Effects influencing focusing in synthetic aperture vector flow imaging.

Previously, a synthetic aperture vector velocity estimation method was proposed. Data are beamformed at different directions through a point, where the velocity is estimated. The flow direction is estimated by a search for the direction where the normalized cross-correlation peaks and the velocity magnitude along this direction are found. In this paper, different effects that influence the focusing in this method are investigated. These include the effect of phase errors in the emitted spherical waves, motion effects, and the effect of various interpolation methods in beam-forming. A model based on amplitude drop and phase error for spherical waves created using the virtual source concept is derived. This model can be used to determine the opening angle of a virtual source. Simulations for different virtual source placements are made, and it is recommended that the virtual sources be placed behind the aperture when shallow structures are imaged, and when deeper-lying structures are imaged the virtual sources be placed in front of the aperture. Synthetic aperture methods involve summation of data from numerous emissions. Motion between these emissions results in incoherence and affects resolution, contrast, and the signal-to-noise ratio. The effects of motion on the synthetic aperture vector velocity estimation method are investigated, and it is shown that for both axial and lateral motion, the contrast and signal-to-noise ratio can be seriously affected.
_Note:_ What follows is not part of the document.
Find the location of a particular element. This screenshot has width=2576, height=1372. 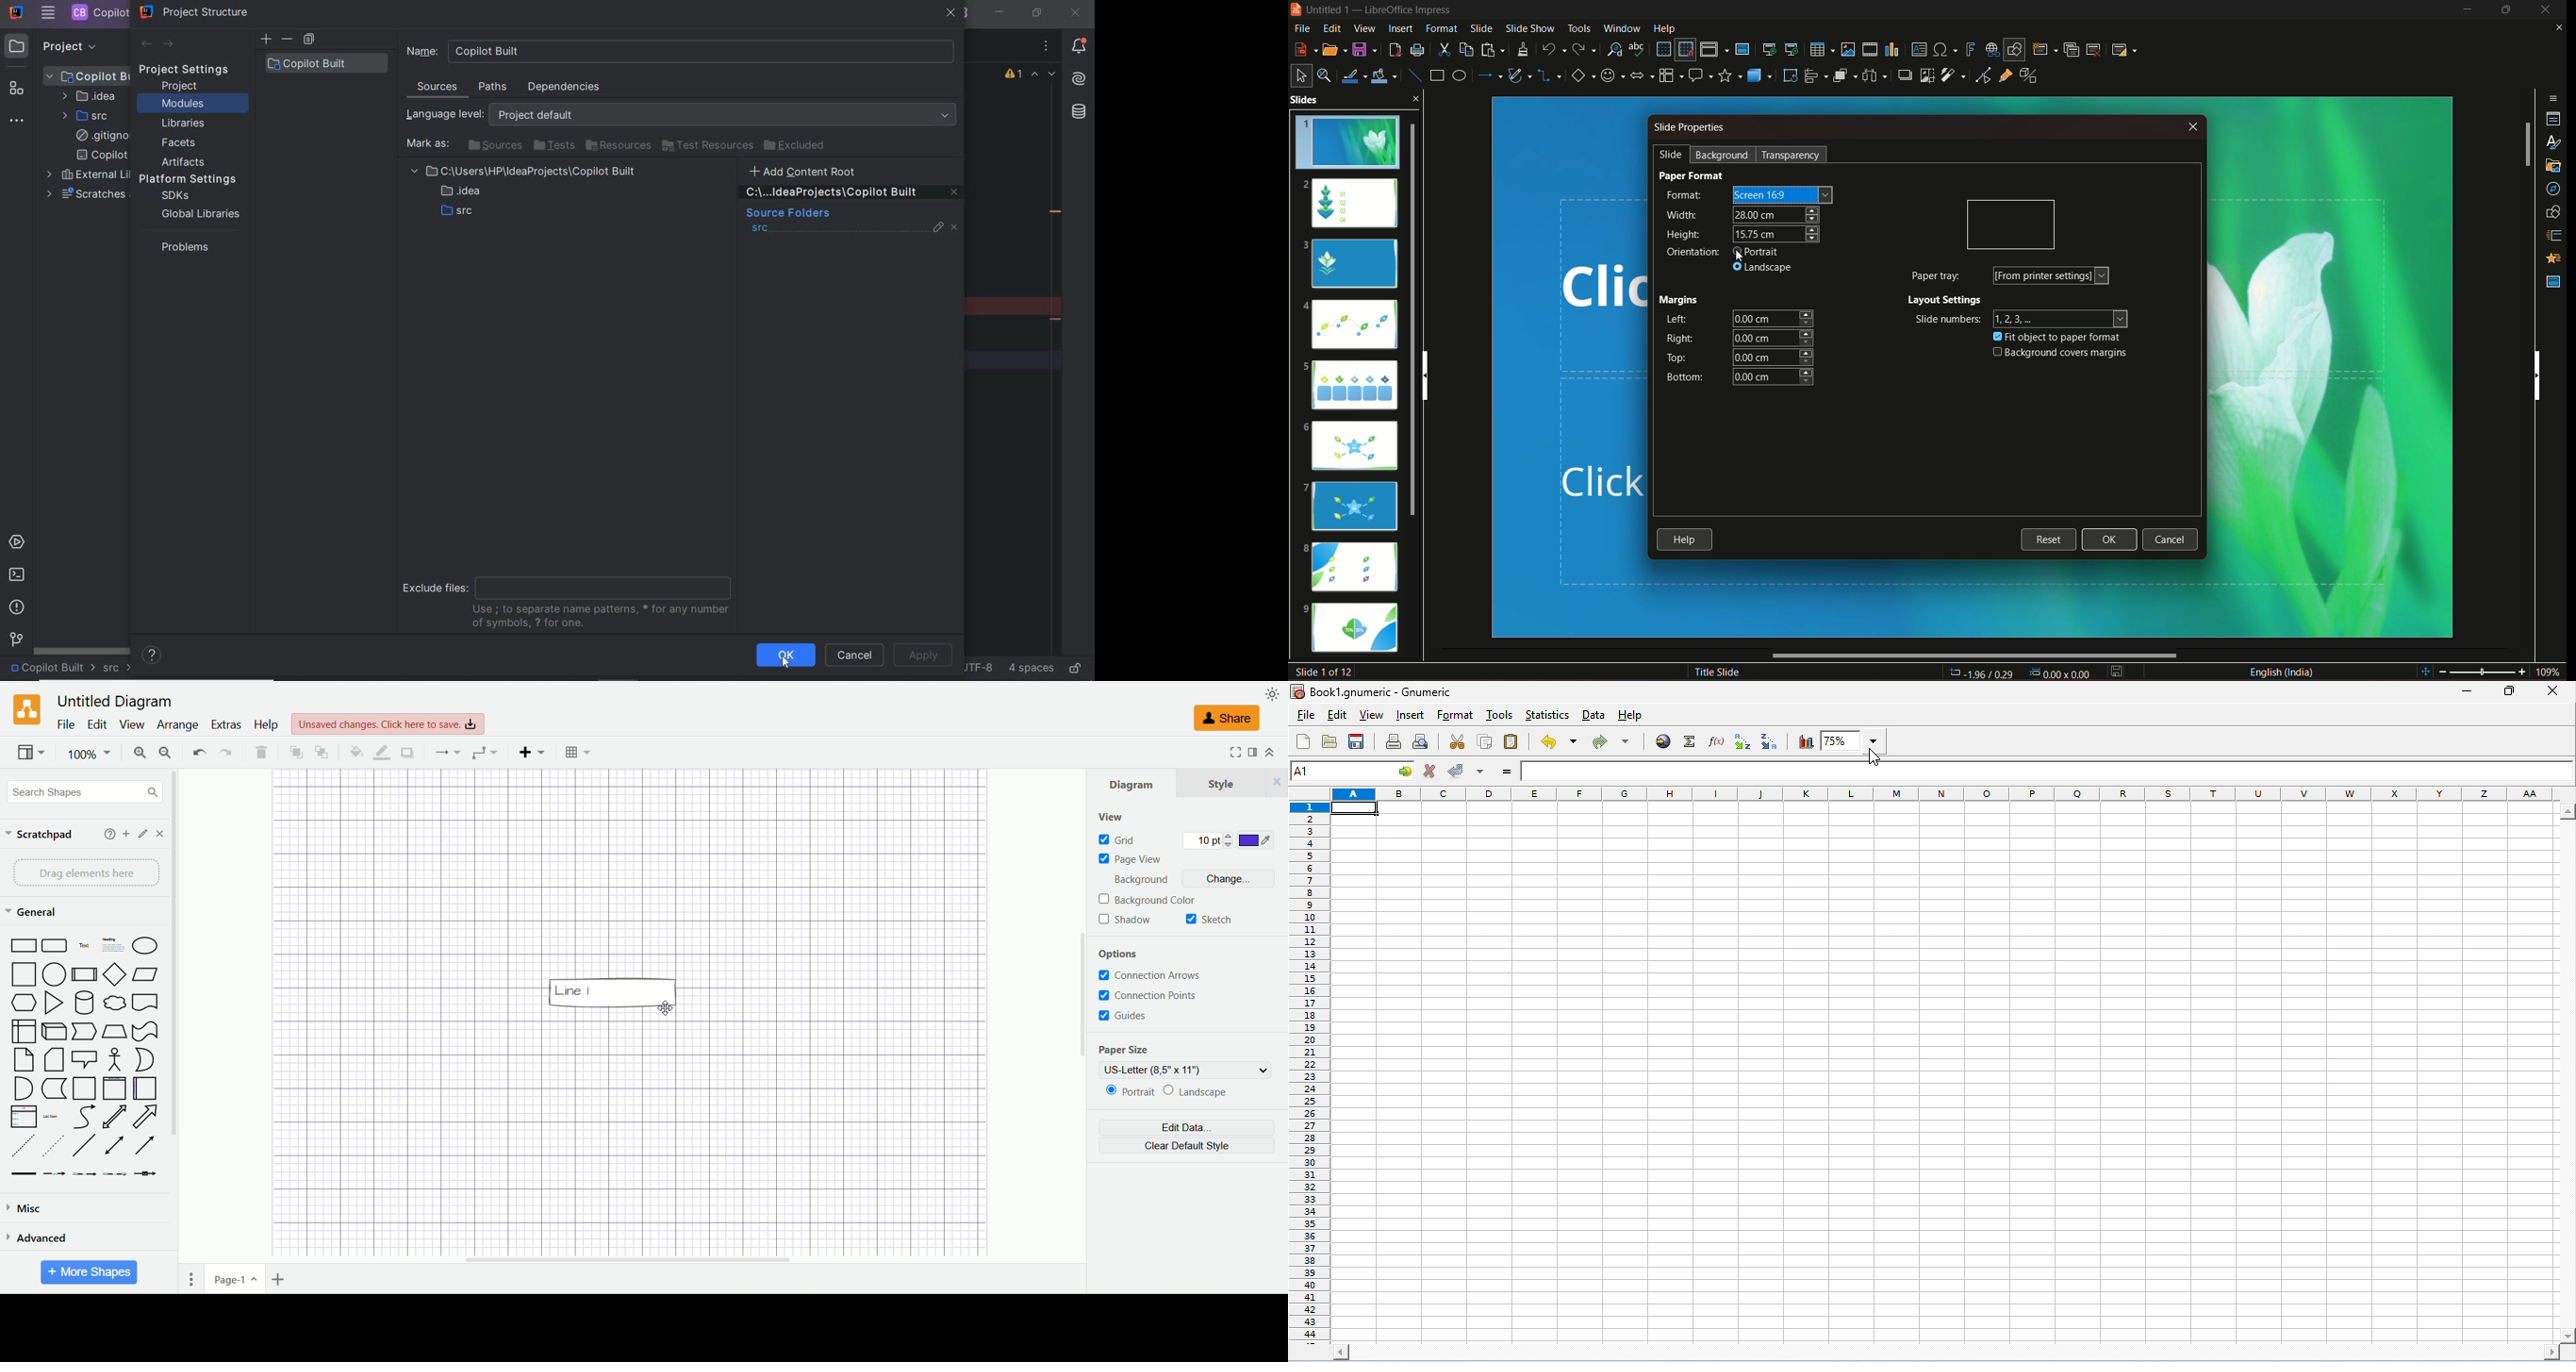

help is located at coordinates (268, 726).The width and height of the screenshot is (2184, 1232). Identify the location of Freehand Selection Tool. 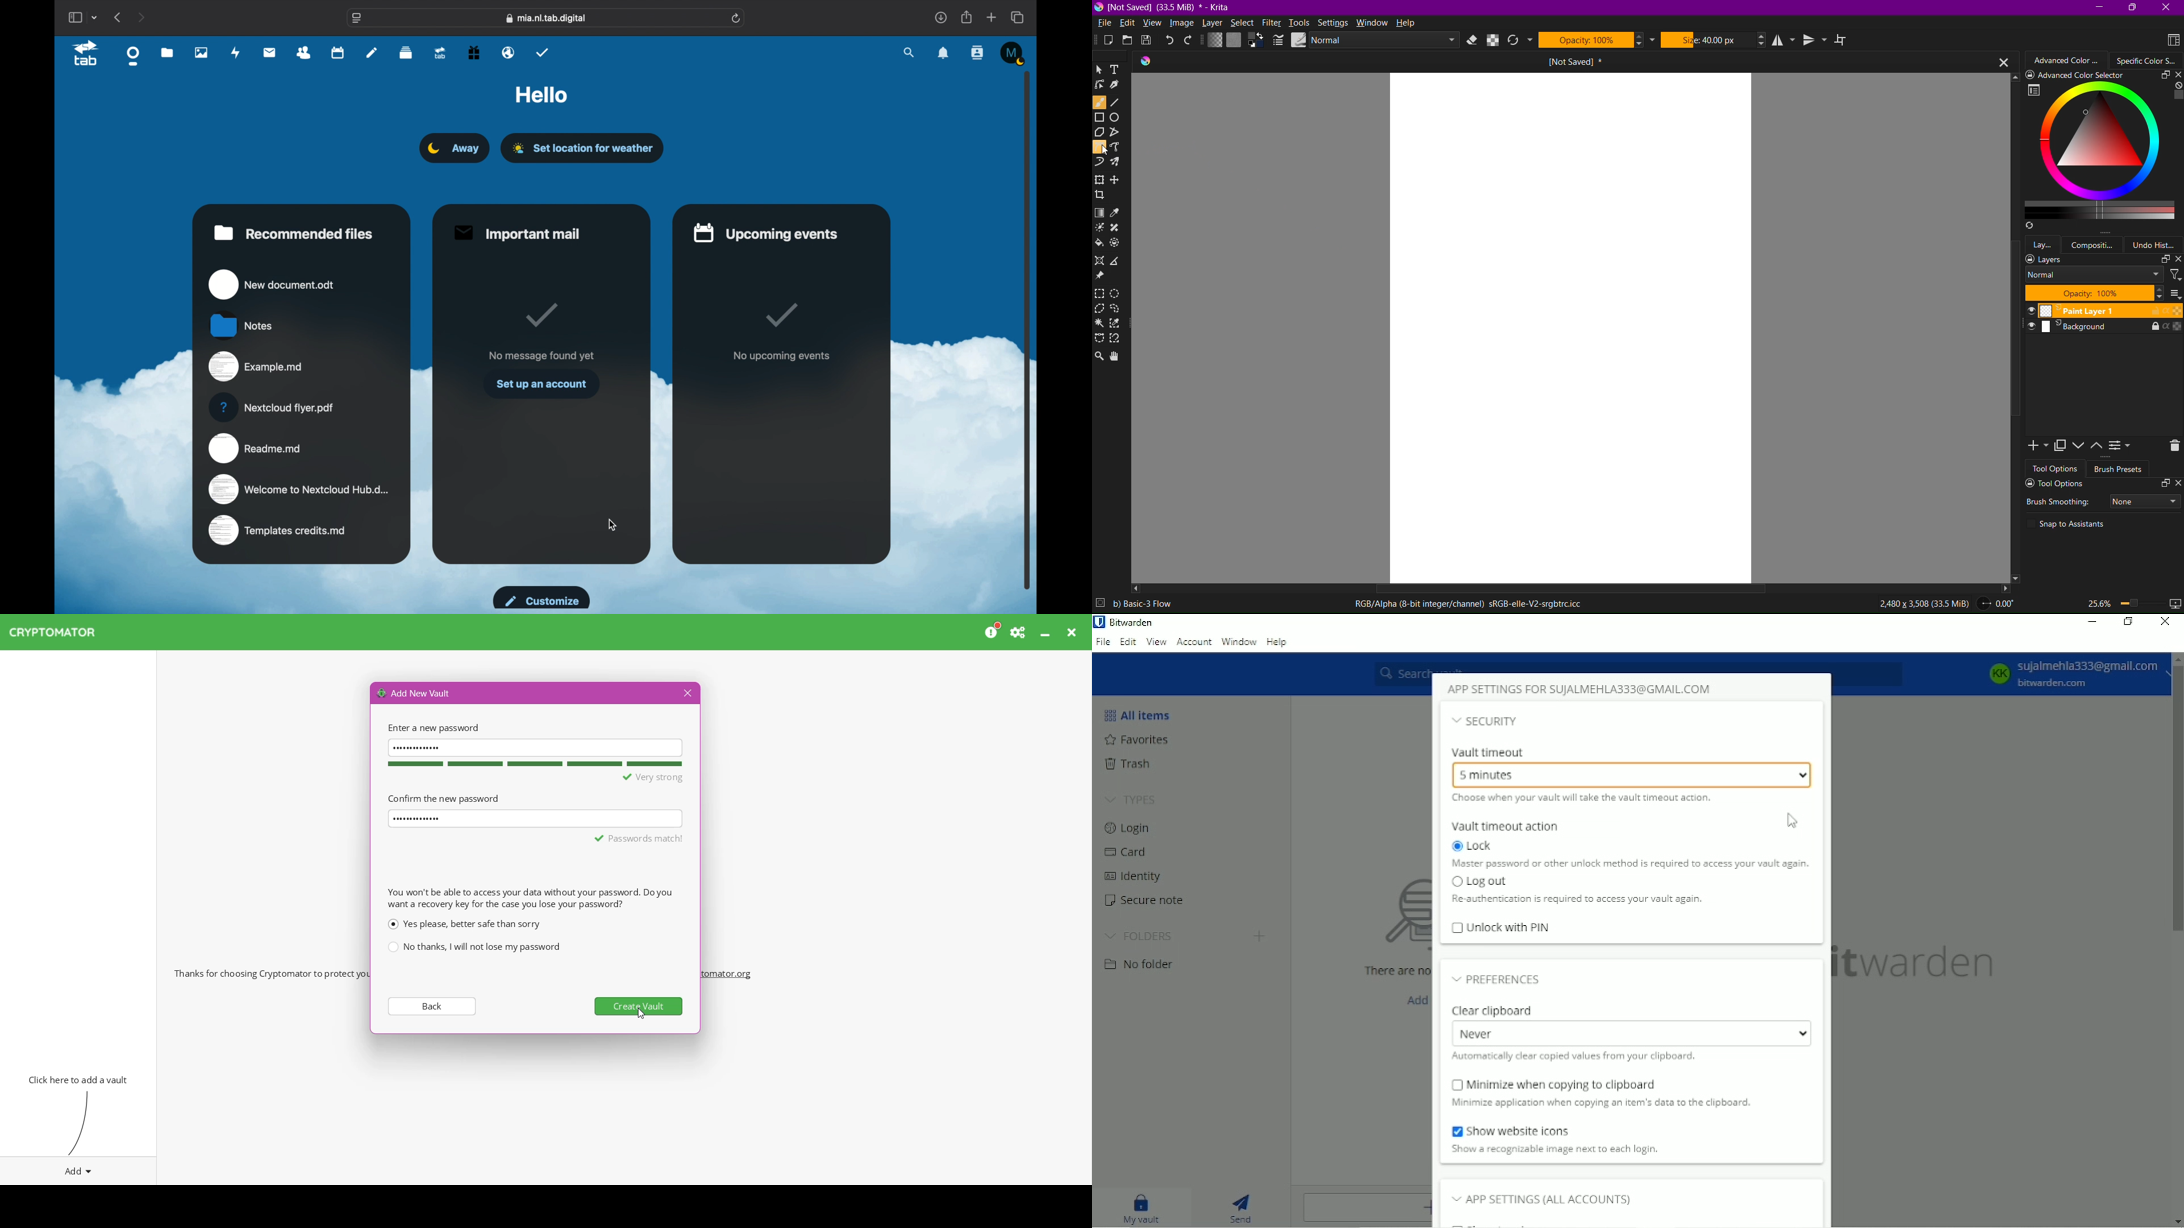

A compensation method using the previous vector velocity estimate, when new data are beamformed, is implemented and tested. It is shown from a number of flow phantom experiments that a significant improvement with respect to bias and standard deviation of the velocity estimates can be obtained by using this compensation. Increased performance is gained at the expense of computation time. Different interpolation methods can be used for beam-forming the data. In this paper, the velocity estimation performance using various more complex interpolation schemes are compared to that using linear interpolation. No significant difference in the performance of the method is seen when other interpolation methods are used.